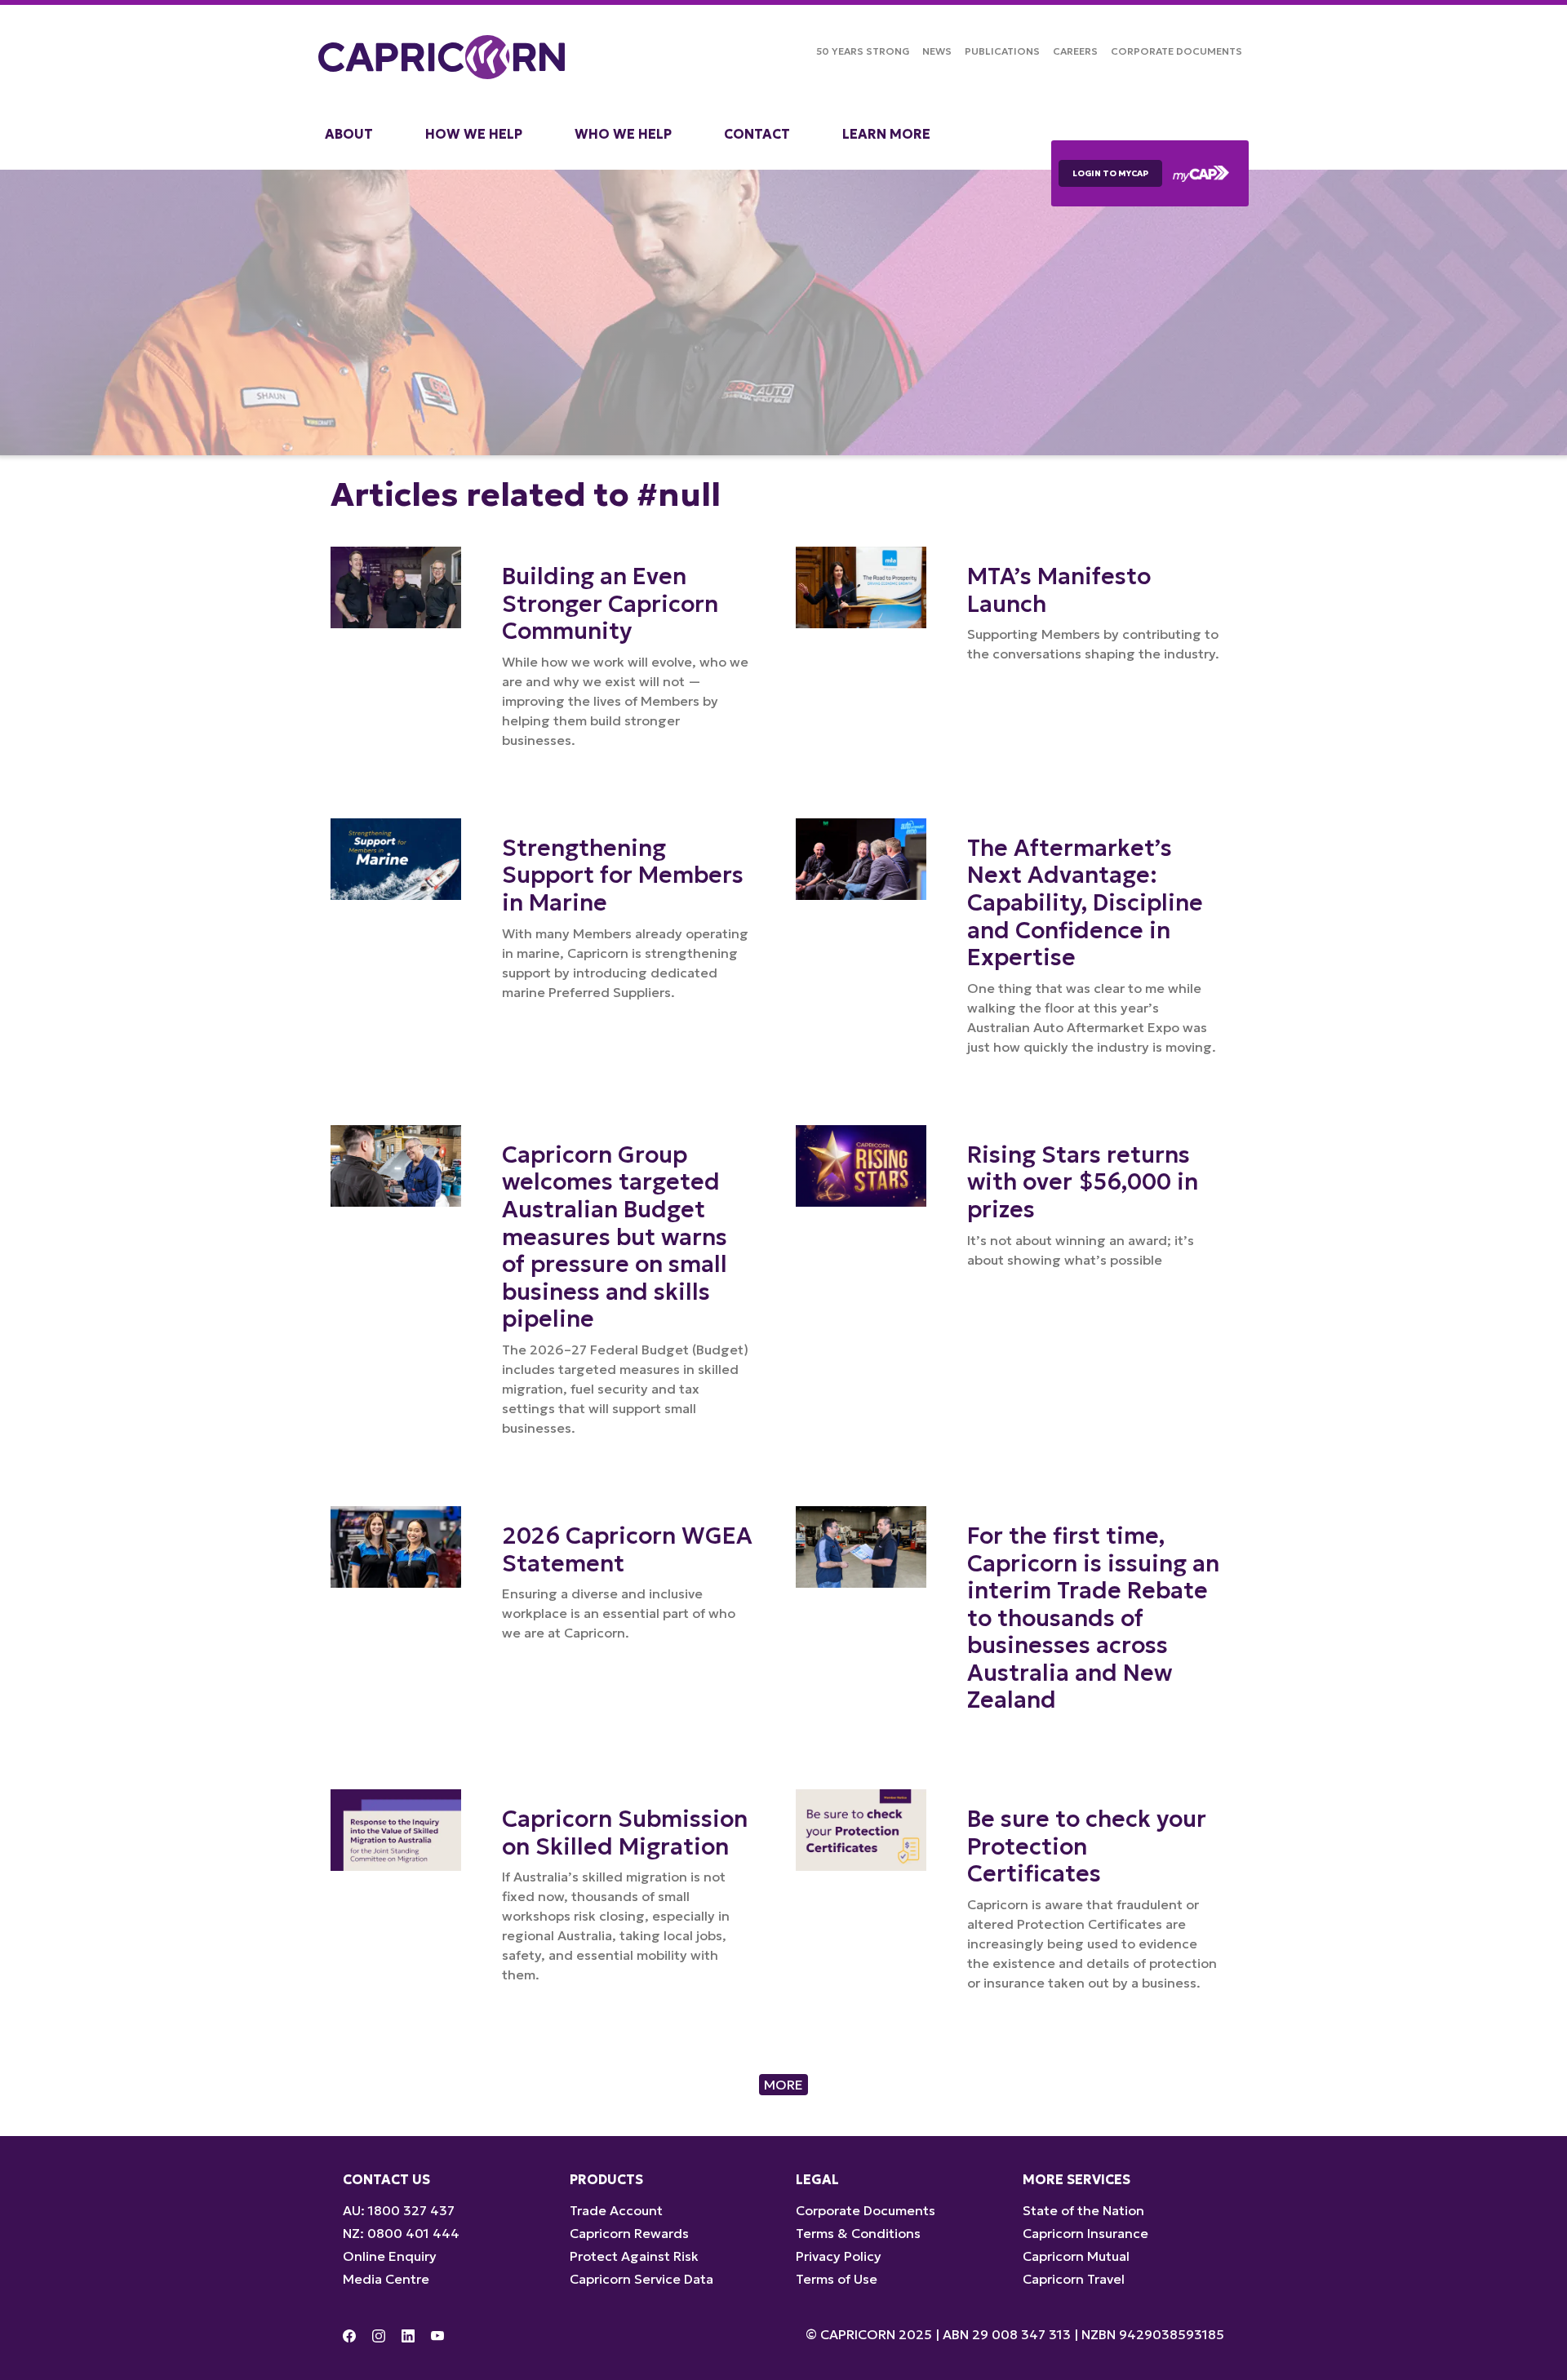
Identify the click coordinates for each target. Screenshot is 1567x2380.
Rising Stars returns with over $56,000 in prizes (1082, 1182)
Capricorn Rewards (629, 2233)
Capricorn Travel (1074, 2279)
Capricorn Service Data (641, 2279)
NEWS (937, 51)
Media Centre (386, 2279)
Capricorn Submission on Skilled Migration (625, 1833)
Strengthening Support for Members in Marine (623, 875)
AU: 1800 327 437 (399, 2210)
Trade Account (616, 2210)
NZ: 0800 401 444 (401, 2233)
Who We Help (623, 134)
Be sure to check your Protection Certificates (1086, 1846)
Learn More (886, 134)
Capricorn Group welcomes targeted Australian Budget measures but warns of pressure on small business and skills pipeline (614, 1237)
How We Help (473, 134)
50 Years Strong (862, 51)
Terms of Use (836, 2279)
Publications (1002, 51)
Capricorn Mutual (1076, 2256)
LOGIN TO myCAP (1110, 173)
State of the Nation (1083, 2210)
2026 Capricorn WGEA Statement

* _Exercise aim_: Your answer should be every line from the material above in which the word "Capricorn" appears.

* _Exercise solution_:
Capricorn Rewards (629, 2233)
Capricorn Travel (1074, 2279)
Capricorn Service Data (641, 2279)
Capricorn Submission on Skilled Migration (625, 1833)
Capricorn Group welcomes targeted Australian Budget measures but warns of pressure on small business and skills pipeline (614, 1237)
Capricorn Mutual (1076, 2256)
2026 Capricorn WGEA Statement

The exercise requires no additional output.